▶ **WHAT TO DO**:
In the material below, find every line containing "computer" and copy that line.

▶ **ENTRIES SUPPLIED**:
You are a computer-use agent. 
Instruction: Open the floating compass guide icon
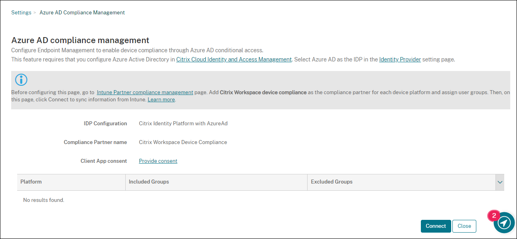coord(504,222)
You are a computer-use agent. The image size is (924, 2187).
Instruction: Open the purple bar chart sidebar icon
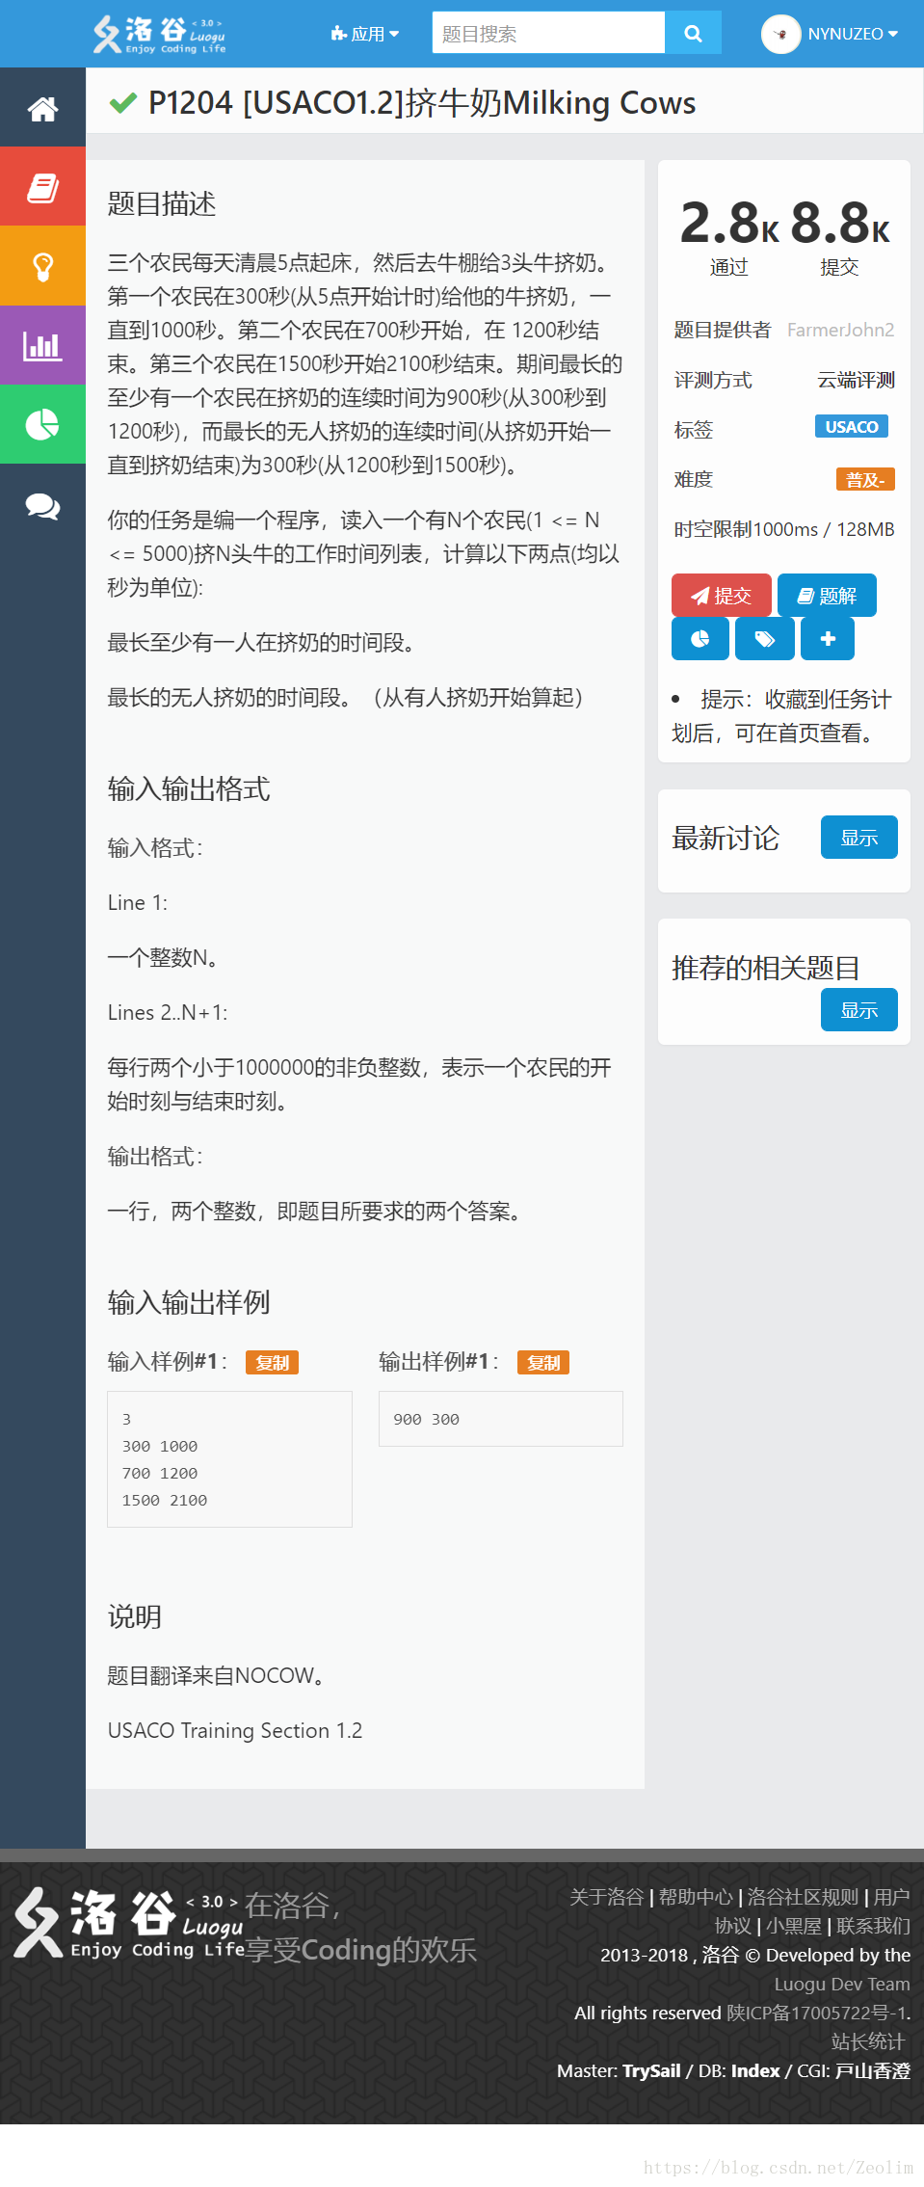[42, 345]
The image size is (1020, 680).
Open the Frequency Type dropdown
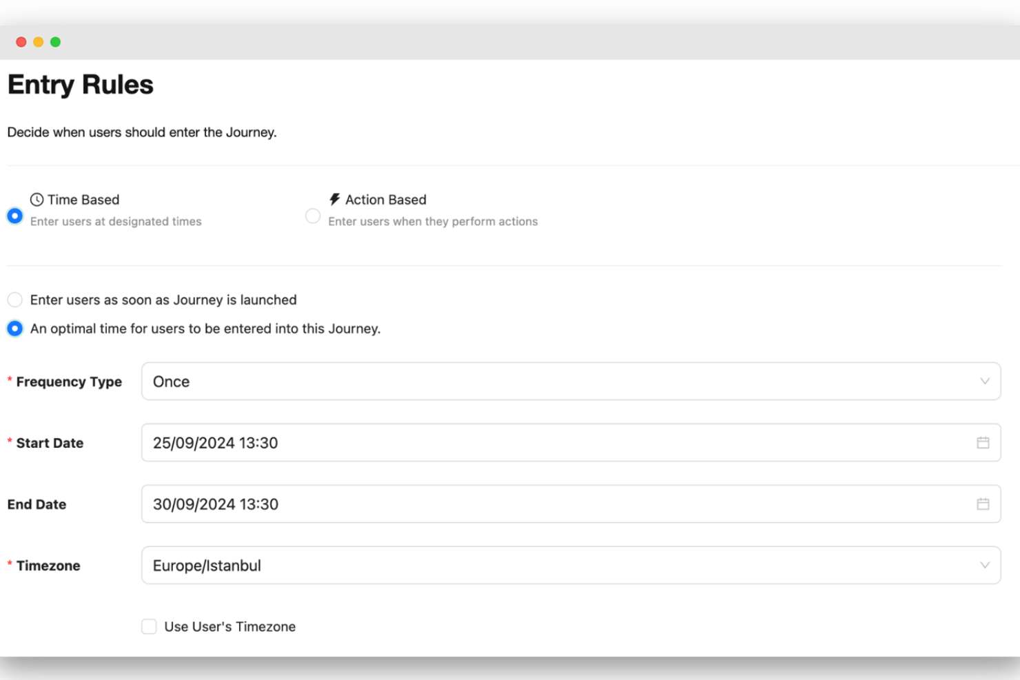pyautogui.click(x=572, y=381)
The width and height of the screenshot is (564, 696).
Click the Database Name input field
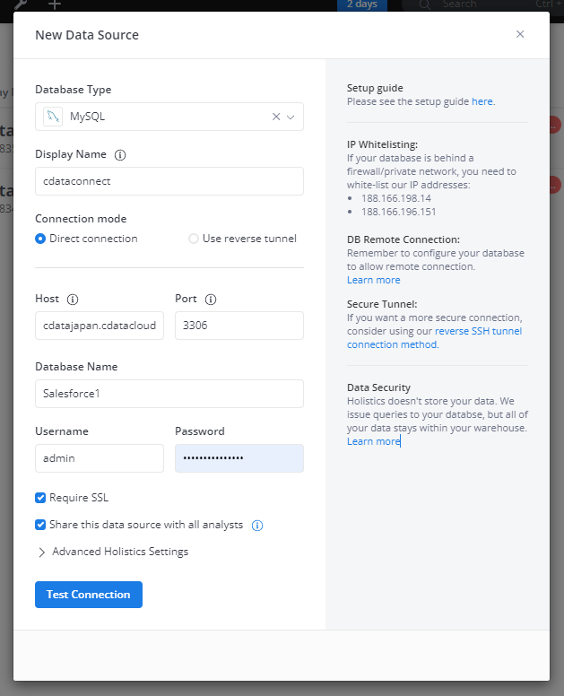coord(169,393)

▶ **SOLUTION FOR THIS TASK**:
You are a computer-use agent. 
You are a computer-use agent. The image size is (924, 2187).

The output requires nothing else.